Gordon Jeyes, the head of Tusla (Child and Family Agency) has been in the media recently, expressing concern about how courts handle childcare cases, and the level of scrutiny involved. I agree with him to this extent only: that in terms of child care cases (applications to have children removed from their homes into the care of the CFA), there is a need for more cohesive policies of practice across the State’s courtrooms. On that basis, I welcome debate around these issues.
However, as a family lawyer who represents children and their guardians, as well as parents, I do take issue with some of what he is reported as saying, and the assumptions which appear to lie beneath his comments. The starting and finishing point of this debate must ultimately centre on the needs of the children concerned, rather than the difficulties that court processes or decisions may or may not create for those charged with these children’s care.
Firstly, there can never be too much scrutiny of childcare cases. The central tenet of any childcare application is the welfare and protection of the child, because the consequence of removing a child from its family is so severe. No-one can honestly claim that mistakes haven’t been made in the past or that Tusla should be beyond the scrutiny of the court, which is the body charged with testing the evidence and making decisions on a child’s future care.
Mr Jeyes contends – presumably as part of this ‘scrutiny’ – that there can be a lack of respect for social workers in court. This does not tally with my experience, where I see social workers being treated with both courtesy and respect by judges. It is a court’s obligation to question social workers in order to establish facts and to seek action. Surely Mr Jeyes is not suggesting that social workers should be above such levels of scrutiny when it comes to childcare?
Secondly, Mr Jeyes hits out at the Guardian Ad Litem (GAL) system, which allows children to be represented in court by a Guardian who speaks for them, and them alone. This is an independent voice, both in respect of whether they should be taken into care, and also most importantly, in respect of their needs.
If children in care were automatically given the services they require then there may not be such a requirement for the Guardian system to advocate for the children’s needs while in care. The reality is that there is often a wide gap between what Tusla and the State system provides for children, (this is usually a resource argument) and what children actually need.
It is very often the voice of the Guardian in the courtroom which will secure the immediate provision of services, as a last resort order by the court. I have personally seen children in care wait for services for months during the course of a care order application, and it has only been on the Guardian’s insistence and perseverance that services have actually been provided. This is through no fault of the social workers, who are themselves constrained by bureaucracy and inadequate resourcing.

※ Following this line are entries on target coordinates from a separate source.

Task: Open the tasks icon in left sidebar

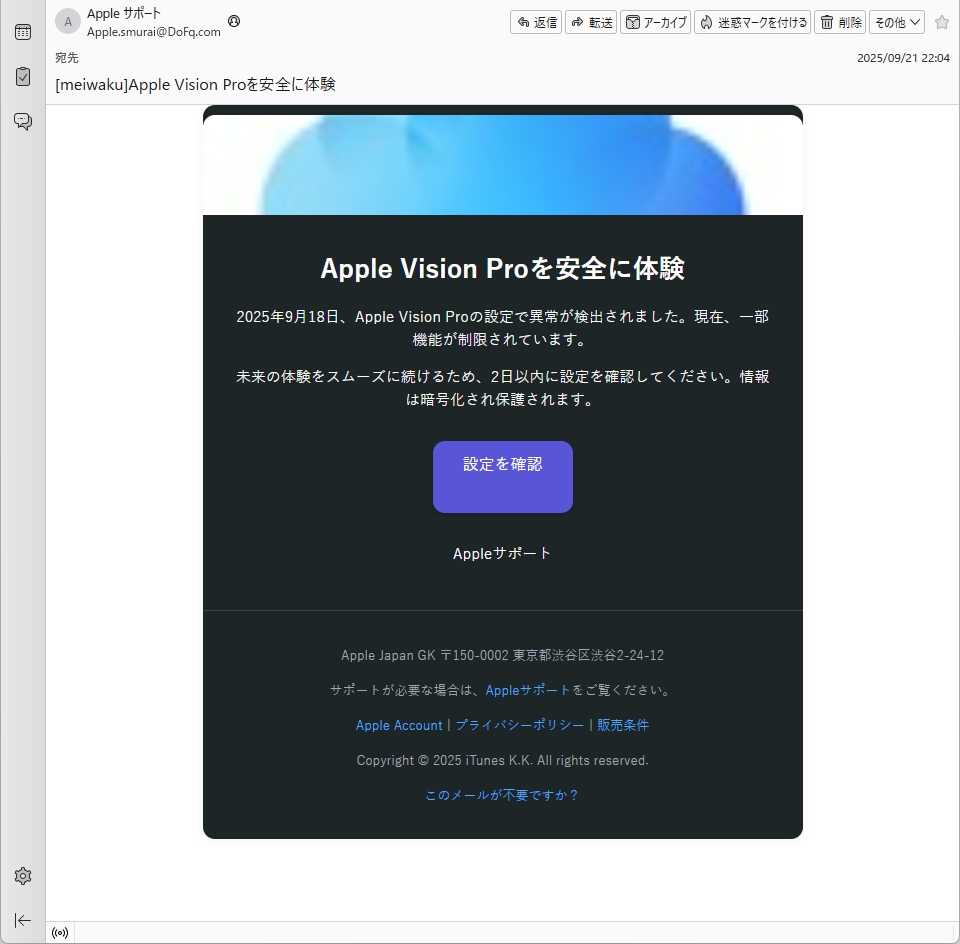Action: [x=22, y=77]
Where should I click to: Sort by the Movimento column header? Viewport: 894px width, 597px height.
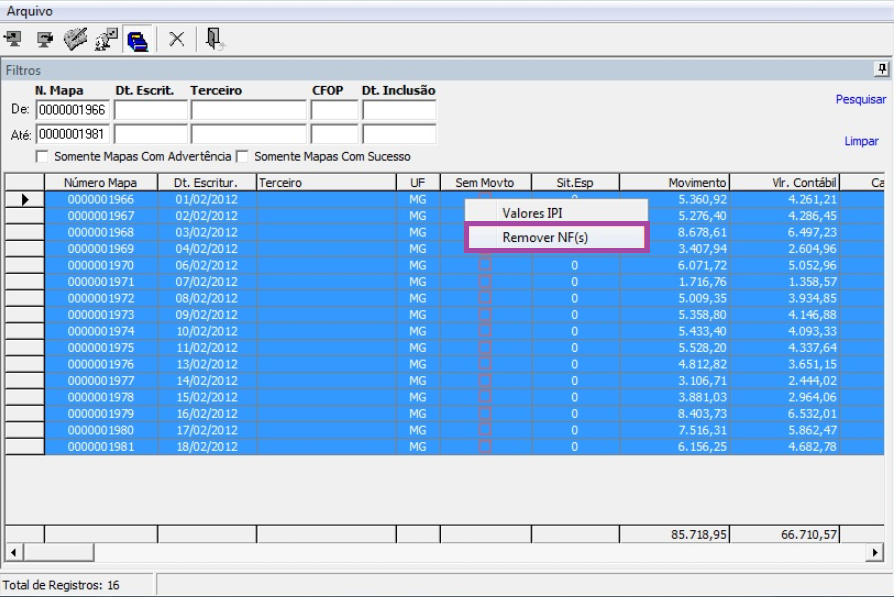674,183
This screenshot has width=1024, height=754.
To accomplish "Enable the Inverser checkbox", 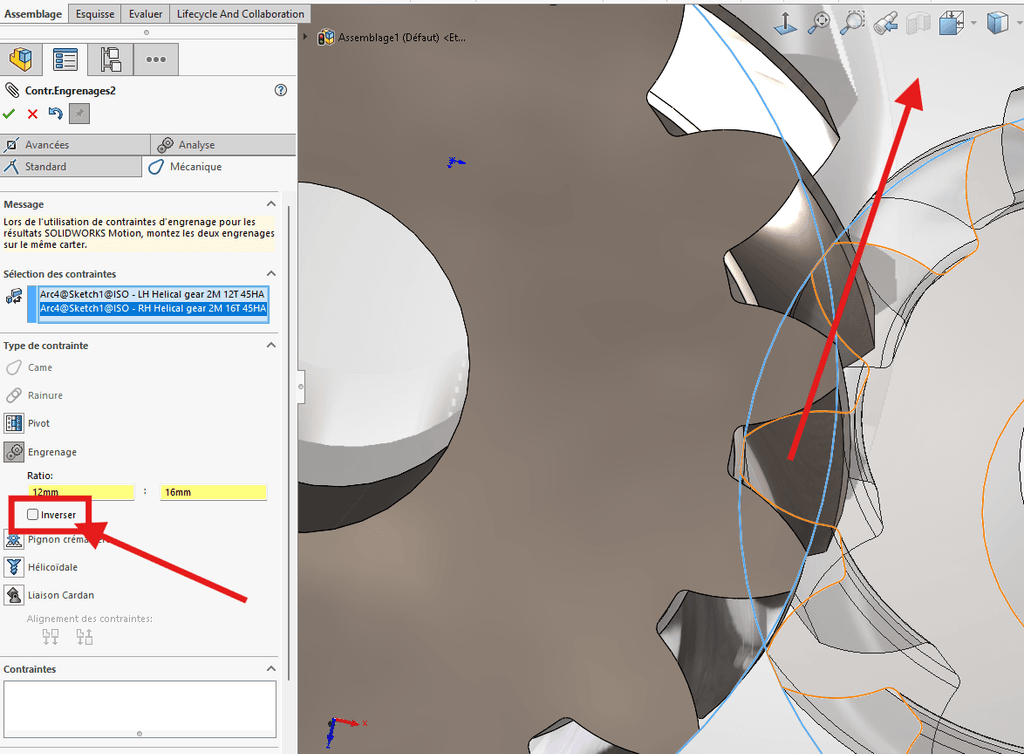I will (x=33, y=514).
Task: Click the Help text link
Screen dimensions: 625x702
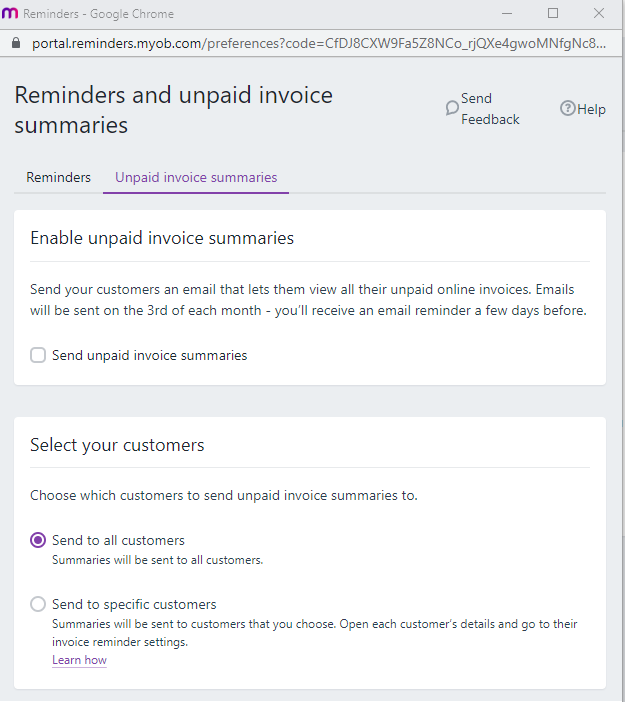Action: 592,109
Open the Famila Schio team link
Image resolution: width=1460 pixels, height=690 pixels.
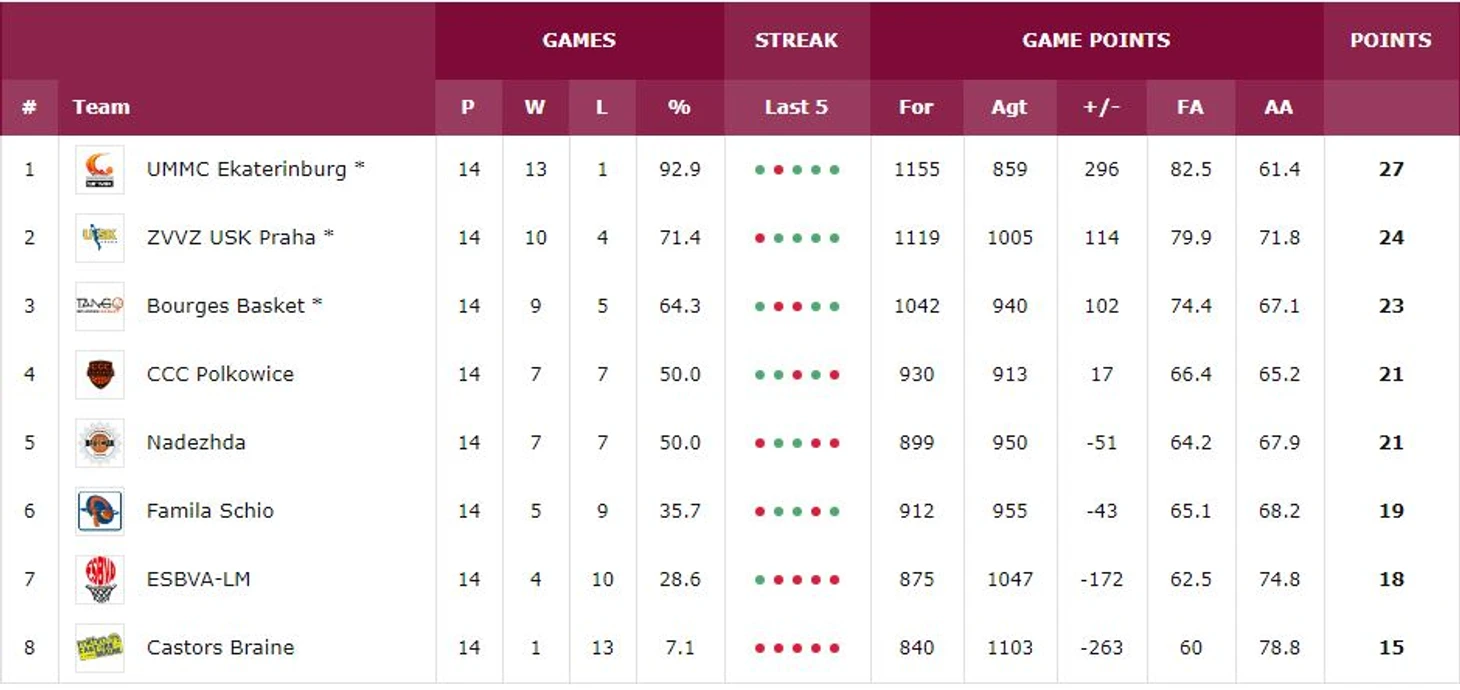210,511
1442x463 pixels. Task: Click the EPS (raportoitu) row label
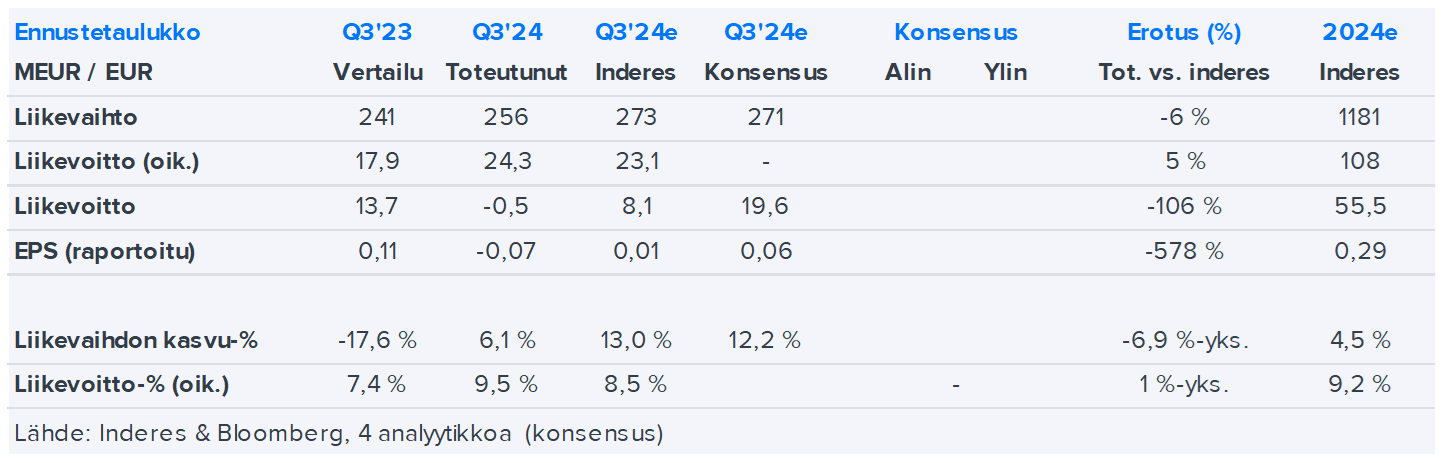[x=105, y=251]
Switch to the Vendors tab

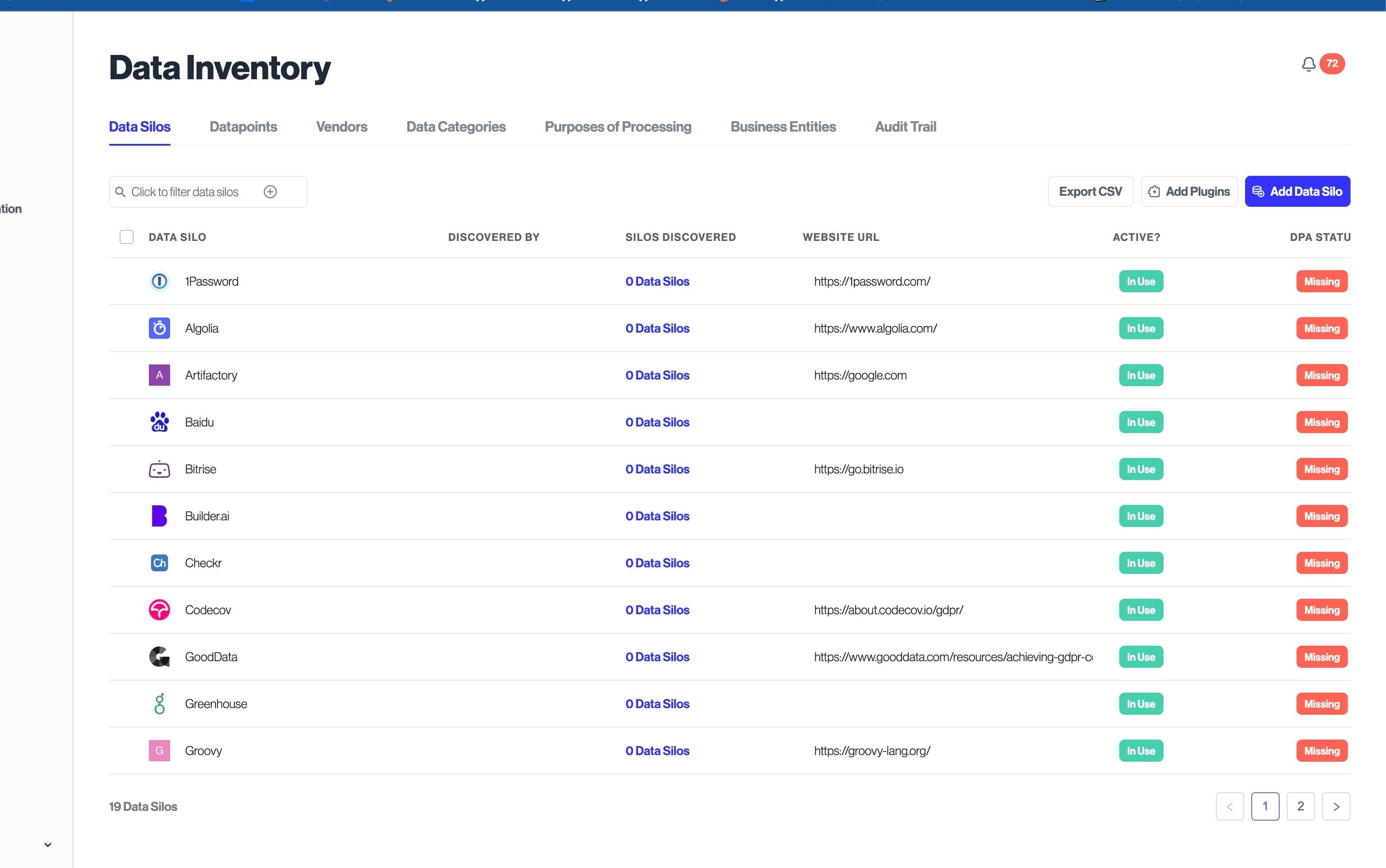tap(341, 127)
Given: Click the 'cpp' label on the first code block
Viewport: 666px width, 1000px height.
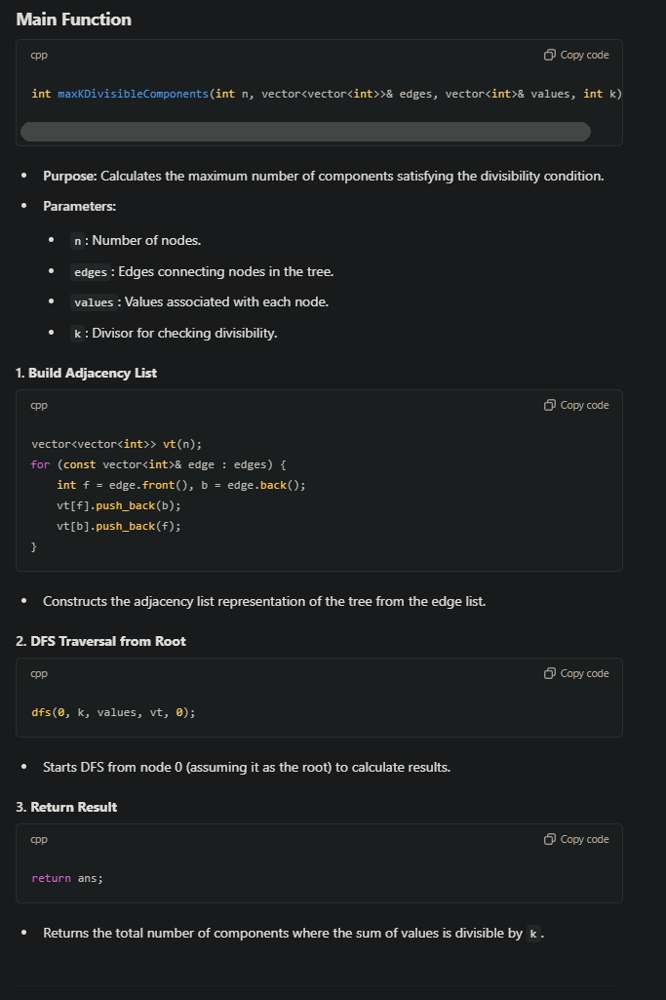Looking at the screenshot, I should coord(39,55).
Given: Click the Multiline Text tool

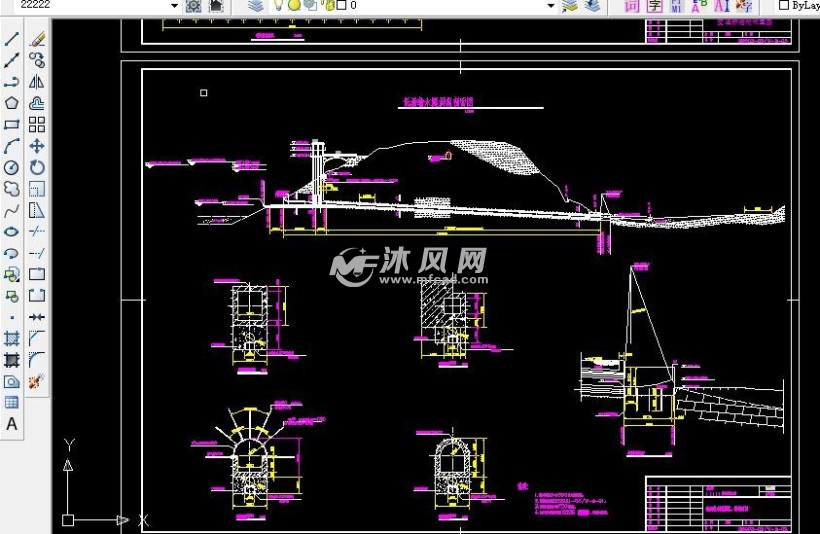Looking at the screenshot, I should point(12,423).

Whilst I agree that regulation is required for Guardian- ad- Litem service, the majority of Guardians in my experience are ethical and conscientious and their continuing role is essential for the balance of power to be maintained in respecting and vindicating the voices of children in childcare. If we remove the GAL system, where does the voice of the child themselves come in. And where does that leave the rights of children which are now enshrined in our Constitution following the Children’s Referendum?